Se metieron en un baño roñoso de la costanera de Quilmes y ahí se van a quedar un rato. Están en su ritual y afuera mientras tanto el día se desmorona. Cuando salen, todo cambió, todo es diferente. “Su vida no era más su vida, pero eso estaba okey”, dice una canción de Fito Páez que después a la madrugada las pibas del muelle van a tararear con la guitarra.
Entre un momento y el otro van a pasar un montón de cosas. El grupo de cuatro amigos se va a desmembrar, por momentos se va a volver a reunir. Después otra vez, dos por un lado, dos por el otro. Uno que se persigue y le saca el cuero al que se quedó afuera, el otro que se entra a preocupar porque sabe que a aquel no lo puede dejar tirado. Walter y Ricardo están pila pila y empiezan a ver qué onda la noche de Quilmes. Andan de un lado para el otro pero todavía es un poco temprano. El Pollo se abre y hace la suya como siempre. Se encendió un pucho y se fue a patear un poco por la orilla, manos en los bolsillos de la campera y la mirada clavada en el agua planchada del río. El reflejo de la luna trasluce el hartazgo en el fondo de sus ojos.
Pero no es que el Pollo esté cansado de las actitudes de Ricardo. No pasa por ahí la cosa. Tiene la mirada en el río, pero sus pensamientos viajan más lejos. Su vieja que está postrada en casa, rellenando los días con el empujón de las pastillas. ¿Y qué va a hacer él para sacarla de ese estado, si no puede terminar de armarse su propia vida? La quietud del agua de Quilmes es la parálisis de un tiempo que se esfuma sin un sentido aparente, y al Pollo no le da todo lo mismo. No le da lo mismo que el tiempo se le escurra de las manos así. Lo que pasa es que, por más vueltas que le da, no está pudiendo destrabar esa maraña que tiene en la cabeza.
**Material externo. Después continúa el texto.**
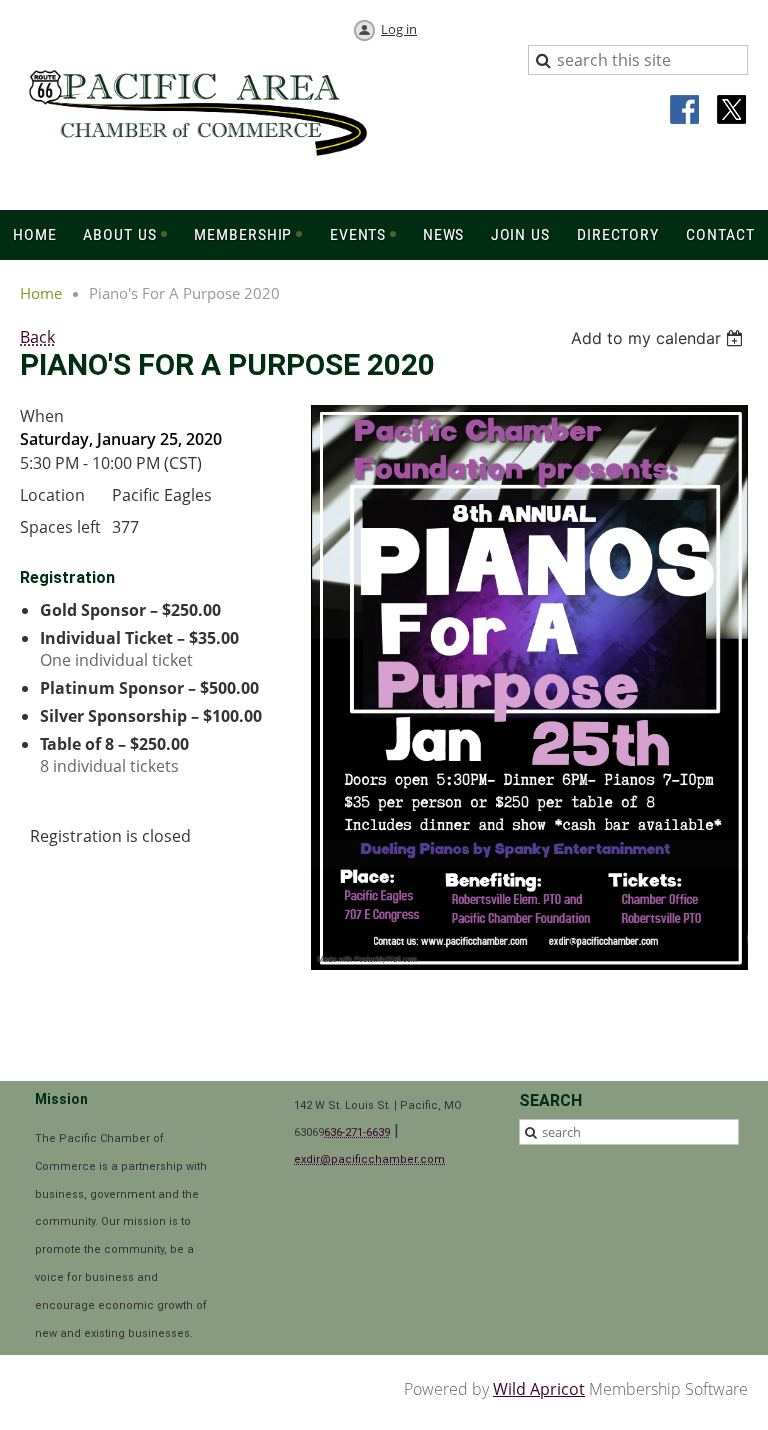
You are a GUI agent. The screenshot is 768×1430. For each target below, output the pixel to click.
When (42, 416)
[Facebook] (686, 111)
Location (52, 495)
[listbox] (659, 338)
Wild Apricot (539, 1389)
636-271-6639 (357, 1132)
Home (41, 293)
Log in (399, 29)
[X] (732, 111)
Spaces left (60, 527)
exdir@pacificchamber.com (369, 1159)
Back (37, 337)
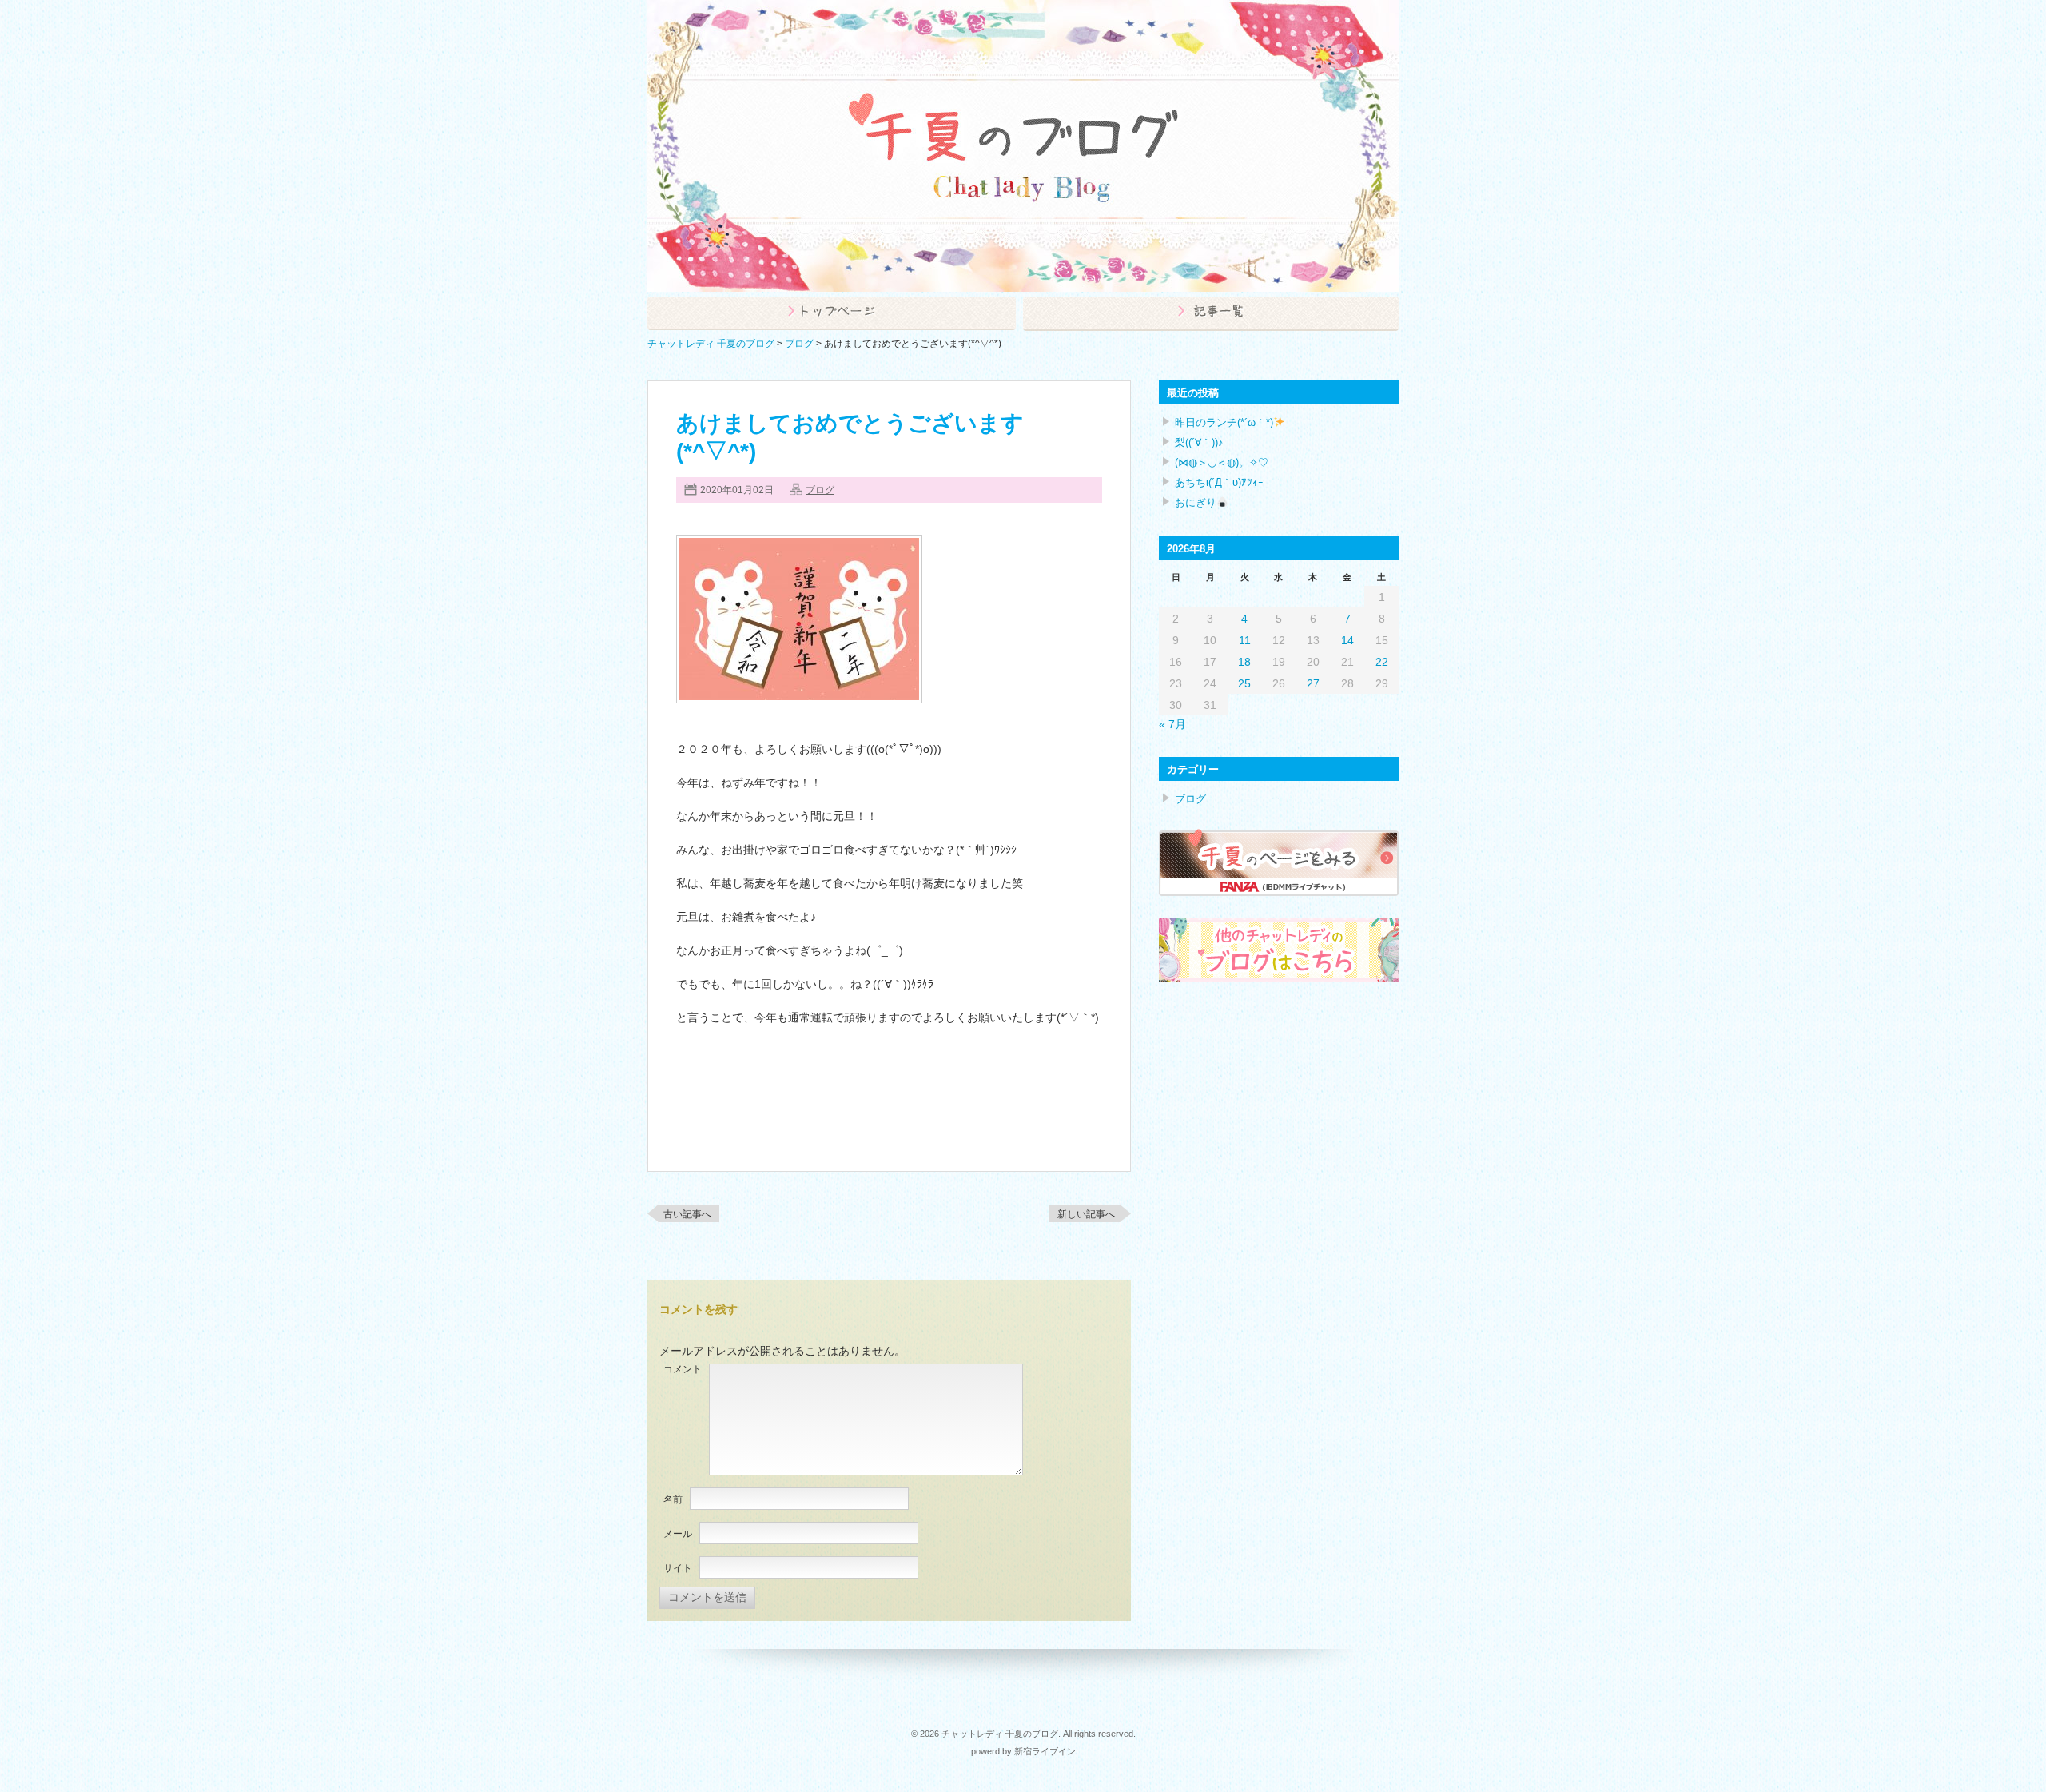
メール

Quisiera estar más lúcido todavía, pero le cuesta encontrarse, y encima viene el boludo de Ricardo a torearlo, montado en su novata sobreexcitación. Y el Pollo por ahora se contiene. Pone la otra mejilla y antes de pudrirse del todo se va a refugiar en las sombras que le regala la noche. Pero la noche es larga y no sabe cuánto tiempo más se lo va a fumar.
El Chiqui por momentos se les adosa a Walter y a Ricardo, pero la posta es que él también sabe lidiar consigo mismo, y no precisa que nadie le haga la segunda para que la cosa tenga sentido. Ahí está: apenas Ricardo le tiró una mala onda, solito recogió el guante y rumbeó para otro lugar. Igual que le pasa al Pollo, se siente cómodo en sus lagunas de contemplación. Son tipos que vienen de distinto palo, pero si hay algo que los hermana es que pasaron mucho tiempo en soledad, y el sentirse solo curte a cualquiera, para bien o para mal. “Pasábamos todo el día tirados en la cama. El tiempo, maldita daga, lamiéndonos los pies”, siguen cantando las pibas del muelle, que ya se armaron un fueguito para calentarse un poco la piel. Ricardo se les acerca y quiere encajar, pero esta noche todo se le hace muy cuesta arriba. No está pudiendo domar una energía que es nueva para él. En realidad no está pudiendo domar ninguno de los estados que lo atraviesan.
La sensación de poder barre bajo la alfombra todo lo que había antes, y la ficción que se armó Ricardo lo tiene subido a las tablas, como protagonista estelar de una obra de teatro sin telón que la termine. El telón no cae y en un momento él ya no quiere actuar más. La luz del día lo despabiló de golpe y ahora se quiere bajar de donde sea que se había subido. Pero el telón no cae porque no hay ningún telón. Y Ricardo se pone mal, cuando se percata de que no hay telón que corte su obra. Ricardo siente que se ahoga y el Pollo, que dos minutos atrás lo había agarrado a las piñas con un pescado, ahora lo tiene que consolar. Le dice que va a estar todo bien, que él está ahí.
La noche de Quilmes se estrelló contra el piso como un cuadro mal colgado, y el día que vino después lo encontró a Ricardo sumido en la misma mierda de siempre. A los demás también, pero Ricardo es el más frágil de los cuatro y el que más necesita que lo salven de algunas cosas. Quiso probarse el traje de diablo y por momentos le calzó bien. Pero el problema es que nadie vive de diablo. Al menos no los pibes como Ricardo, que lo único que quieren es empezar a reconocerse un poco más, porque lo otro es mucho más doloroso.